Two men in the front seat of a car: the one on the right tells the one in the driver’s seat to get out, the other resists. The one in the driver’s seat is in his forties, academic, sedentary, his mind sees many things, but he has not been in a fight since childhood and cannot remember winning one. The other man has a black beard, wears blue jeans, and seems sure of himself. The sedentary man has no weapons except his fountain pen and reading glasses. The man with the beard has shown no weapons either but seems to know he has the resources to enforce his will. Question: how can the sedentary man avoid being thrown out of the car?
‘I’m just telling you what to do so we don’t have to have no violence.’
‘What violence are you threatening me with?’
The man with the beard got out of the car on the right. He came around the back to the driver’s side. During the few moments it took him, Tony Hastings was marveling at his
confidence that Tony would not drive off or run him down. Start up and go – his hand was on the gear shift, the engine was running. Of course he’d have to turn around in the clearing. A metal yelp, the door flung open, it was Lou standing there at his elbow: ‘Out!’ he said.

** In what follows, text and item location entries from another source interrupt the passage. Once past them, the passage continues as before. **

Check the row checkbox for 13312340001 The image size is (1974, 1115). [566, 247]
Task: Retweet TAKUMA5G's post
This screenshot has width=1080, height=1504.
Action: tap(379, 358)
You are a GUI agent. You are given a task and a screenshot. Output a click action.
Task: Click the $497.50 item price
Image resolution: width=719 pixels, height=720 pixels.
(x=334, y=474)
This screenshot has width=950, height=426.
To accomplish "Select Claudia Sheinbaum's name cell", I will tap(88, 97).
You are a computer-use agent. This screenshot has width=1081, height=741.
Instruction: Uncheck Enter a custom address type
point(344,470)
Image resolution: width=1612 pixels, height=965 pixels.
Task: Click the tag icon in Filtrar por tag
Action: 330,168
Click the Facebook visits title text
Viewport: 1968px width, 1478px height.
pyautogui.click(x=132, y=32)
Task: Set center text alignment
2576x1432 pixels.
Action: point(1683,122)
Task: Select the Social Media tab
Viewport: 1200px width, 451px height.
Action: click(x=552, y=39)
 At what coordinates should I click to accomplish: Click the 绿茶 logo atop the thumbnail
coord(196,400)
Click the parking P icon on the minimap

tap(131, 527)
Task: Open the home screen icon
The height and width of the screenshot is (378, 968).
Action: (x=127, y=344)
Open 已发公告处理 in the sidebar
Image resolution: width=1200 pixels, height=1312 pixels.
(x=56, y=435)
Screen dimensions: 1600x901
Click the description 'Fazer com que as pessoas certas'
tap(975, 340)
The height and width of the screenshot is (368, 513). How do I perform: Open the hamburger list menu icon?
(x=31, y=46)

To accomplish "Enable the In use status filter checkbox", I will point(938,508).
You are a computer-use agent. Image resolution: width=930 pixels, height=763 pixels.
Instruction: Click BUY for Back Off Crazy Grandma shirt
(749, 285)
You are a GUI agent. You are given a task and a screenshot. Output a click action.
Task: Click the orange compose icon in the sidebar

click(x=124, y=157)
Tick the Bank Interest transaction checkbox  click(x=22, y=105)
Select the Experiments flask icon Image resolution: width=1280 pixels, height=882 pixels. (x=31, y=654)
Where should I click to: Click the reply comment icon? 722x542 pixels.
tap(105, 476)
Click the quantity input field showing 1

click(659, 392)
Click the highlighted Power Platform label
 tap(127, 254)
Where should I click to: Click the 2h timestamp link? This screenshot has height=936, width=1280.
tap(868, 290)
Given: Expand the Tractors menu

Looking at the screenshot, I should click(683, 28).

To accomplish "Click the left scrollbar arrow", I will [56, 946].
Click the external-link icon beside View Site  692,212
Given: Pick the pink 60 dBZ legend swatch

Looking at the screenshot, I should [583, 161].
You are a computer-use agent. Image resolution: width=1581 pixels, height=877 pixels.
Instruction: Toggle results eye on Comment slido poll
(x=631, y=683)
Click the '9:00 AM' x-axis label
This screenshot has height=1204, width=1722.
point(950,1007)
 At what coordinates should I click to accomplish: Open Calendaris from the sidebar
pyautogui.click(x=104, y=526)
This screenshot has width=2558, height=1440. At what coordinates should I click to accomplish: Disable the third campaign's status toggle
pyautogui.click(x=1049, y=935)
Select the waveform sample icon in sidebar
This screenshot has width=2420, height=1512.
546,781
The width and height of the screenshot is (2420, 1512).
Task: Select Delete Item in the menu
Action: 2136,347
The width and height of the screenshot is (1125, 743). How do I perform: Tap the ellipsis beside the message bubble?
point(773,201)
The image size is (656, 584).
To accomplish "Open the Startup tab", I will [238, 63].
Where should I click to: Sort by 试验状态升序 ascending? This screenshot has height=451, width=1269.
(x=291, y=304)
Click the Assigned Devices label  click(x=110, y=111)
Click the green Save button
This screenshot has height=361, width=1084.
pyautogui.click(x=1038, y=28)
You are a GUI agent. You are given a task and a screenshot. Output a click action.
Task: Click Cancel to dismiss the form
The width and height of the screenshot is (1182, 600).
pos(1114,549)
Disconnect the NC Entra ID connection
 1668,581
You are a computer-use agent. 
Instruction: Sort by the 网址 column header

Tony looked up at him. ‘I won’t be left here.’ It was still not too late, if he moved suddenly enough. The man had him by the arm, bulldog grip, Tony put in the clutch and tried to shift, but the man yanked, and Tony fell backward out of the car onto the ground.
‘You’ll get killed if you don’t watch it,’ the man said. He got in the car, slammed the door, jerked forward, made a couple of quick turns, then jounced back down the lane up which they had come. Standing in the grass, Tony watched the jolting wash of light flaring in the branches of the trees for a long time after the car was gone before leaving him alone in the stillness and natural dark of the night.
She puts the manuscript down. What a predicament, it gets worse and worse. Annoyed with Tony Hastings, yet what would she have done if it were she? Not be there in the first place, she says.
She wants to get up. Do something before the next harrowing chapter. She’d rather not move, though. Just keep going, see what’s coming.
What’s likely to happen to a man who has just been dumped in the woods, while thugs have run off with his wife, daughter and car? Impossible to answer without knowing the thugs, what they think they are doing. But this is fiction, which changes the question. It’s a path going somewhere, made by Edward up ahead. The question for Susan, do I want to follow? How can she not? She’s caught, just like Tony.
On the Monopoly floor someone farts. Henry’s friend Mike snorts, hee haw, Susan looks, wonders. Sees her dear son Henry from the back, his broad fat behind, much too fat, poor boy. Her golden-haired Dorothy, a year older, slugs him on the arm.
Nothing fits right, everything is askew. I’d better go to the bathroom, Susan says. Whatever else she might add later, she can tell Edward he’s got her hooked, anyway.